:: Exercise tasks ::
1 > List every legal document that the caregiver article says Pasamba had a lawyer help Davies draft.
2 > Write the next part of the caregiver article, starting after its last sentence.

:: Supplied passage ::
———
Caregiver used legal documents to siphon $350K from elderly man's assets, prosecutors say
Carmelita Pasamba met Marshall Davies, who was then 90 years old, in 2007, while working as a nursing assistant at an Illinois hospital at which he was a patient.
Now Pasamba, 62, is facing a criminal case for allegedly siphoning off over $350,000 of his assets. She is charged with felony financial exploitation of an elderly person, accused of using estate-planning documents to bilk Davies as she and other relatives provided him with 24-hour at-home care after he was released from the hospital, reports the Chicago Tribune.
Three months after she started working for Davies, Pasamba got a lawyer to help her employer draft a will, a trust document and a power of attorney that put her at the helm, the newspaper says, relying on information from Cook County prosecutors. She was a trustee and her husband was executor of the will. Family members of Pasamba were among the beneficiaries.
Prosecutors contend that Pasamba took money from Davies above and beyond fair compensation for her work, including a $50,000 bonus when she sold his condominium in Chicago’s fashionable Lincoln Park neighborhood for $189,000.
———
Saved data entries
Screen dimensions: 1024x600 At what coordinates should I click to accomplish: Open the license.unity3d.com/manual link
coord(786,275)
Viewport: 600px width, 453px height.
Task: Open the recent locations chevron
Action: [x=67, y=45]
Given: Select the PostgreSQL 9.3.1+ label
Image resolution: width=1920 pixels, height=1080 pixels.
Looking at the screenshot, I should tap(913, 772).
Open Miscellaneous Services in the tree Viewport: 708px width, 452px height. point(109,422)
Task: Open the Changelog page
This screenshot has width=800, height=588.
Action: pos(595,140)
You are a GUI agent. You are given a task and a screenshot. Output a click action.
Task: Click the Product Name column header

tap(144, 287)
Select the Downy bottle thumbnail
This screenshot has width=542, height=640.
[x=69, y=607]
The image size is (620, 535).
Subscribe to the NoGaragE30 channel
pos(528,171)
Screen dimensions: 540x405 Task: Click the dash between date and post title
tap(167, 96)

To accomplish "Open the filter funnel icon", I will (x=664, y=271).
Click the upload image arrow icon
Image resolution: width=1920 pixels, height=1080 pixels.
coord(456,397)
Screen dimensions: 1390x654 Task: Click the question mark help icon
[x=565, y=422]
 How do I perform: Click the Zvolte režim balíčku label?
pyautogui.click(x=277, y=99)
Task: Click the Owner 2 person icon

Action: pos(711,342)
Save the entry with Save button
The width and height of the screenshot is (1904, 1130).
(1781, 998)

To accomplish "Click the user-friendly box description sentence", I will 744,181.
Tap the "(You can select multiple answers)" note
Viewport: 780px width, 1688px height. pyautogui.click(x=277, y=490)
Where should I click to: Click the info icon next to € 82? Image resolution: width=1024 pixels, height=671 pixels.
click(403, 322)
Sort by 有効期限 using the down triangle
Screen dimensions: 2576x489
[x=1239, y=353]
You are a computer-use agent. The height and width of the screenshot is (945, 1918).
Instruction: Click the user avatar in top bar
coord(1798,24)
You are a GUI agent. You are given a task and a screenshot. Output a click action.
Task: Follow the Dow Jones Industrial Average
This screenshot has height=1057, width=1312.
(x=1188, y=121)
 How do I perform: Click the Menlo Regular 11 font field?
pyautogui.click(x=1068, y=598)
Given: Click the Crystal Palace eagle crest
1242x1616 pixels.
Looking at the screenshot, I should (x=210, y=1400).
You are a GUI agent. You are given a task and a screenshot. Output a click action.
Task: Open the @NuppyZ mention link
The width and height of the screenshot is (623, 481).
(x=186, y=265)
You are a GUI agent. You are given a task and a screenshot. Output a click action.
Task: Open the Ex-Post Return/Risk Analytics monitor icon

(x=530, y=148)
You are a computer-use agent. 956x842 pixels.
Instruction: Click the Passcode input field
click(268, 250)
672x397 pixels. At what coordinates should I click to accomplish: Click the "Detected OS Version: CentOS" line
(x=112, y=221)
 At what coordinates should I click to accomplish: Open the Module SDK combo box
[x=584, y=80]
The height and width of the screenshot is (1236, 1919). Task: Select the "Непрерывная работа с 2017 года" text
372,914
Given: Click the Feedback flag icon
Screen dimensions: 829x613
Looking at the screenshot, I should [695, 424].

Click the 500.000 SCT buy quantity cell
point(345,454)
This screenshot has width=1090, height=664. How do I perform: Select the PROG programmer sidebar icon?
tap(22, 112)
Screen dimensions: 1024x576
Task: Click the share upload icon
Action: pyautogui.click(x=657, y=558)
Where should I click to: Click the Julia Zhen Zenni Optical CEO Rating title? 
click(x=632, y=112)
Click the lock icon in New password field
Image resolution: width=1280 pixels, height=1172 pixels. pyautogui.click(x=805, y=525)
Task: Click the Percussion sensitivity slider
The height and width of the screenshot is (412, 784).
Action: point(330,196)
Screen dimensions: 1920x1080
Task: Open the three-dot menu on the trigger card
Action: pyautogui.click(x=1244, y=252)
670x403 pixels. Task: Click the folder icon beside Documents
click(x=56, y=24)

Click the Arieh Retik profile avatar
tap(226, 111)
———
:: Answers ::
1 > A will, a trust document, and a power of attorney.

2 >
Soon after she began working for Davies, Pasamba began posting on her Facebook account about remodeling her home and showing up at work at the hospital with new electronic devices. Although coworkers gossiped about the expenditures, they didn’t alert authorities as mandated by state law, attorney James Burton of the public guardian’s office told the newspaper.
Attorney Alphonso Bascos, who has not been accused of any wrongdoing, helped Davies execute power-of-attorney documents, the Tribune reports. He said Davies, who had previously been diagnosed with dementia, apparently unbeknownst to the lawyer at the time, seemed lucid and said yes when asked directly if he wanted Pasamba to hold his power of attorney.
Two years later, when he learned of the theft allegations, he was shocked and angry, said Bascos. “But everything I did was aboveboard,” he told the newspaper Friday, adding: “I followed the instructions of a client, nothing else.”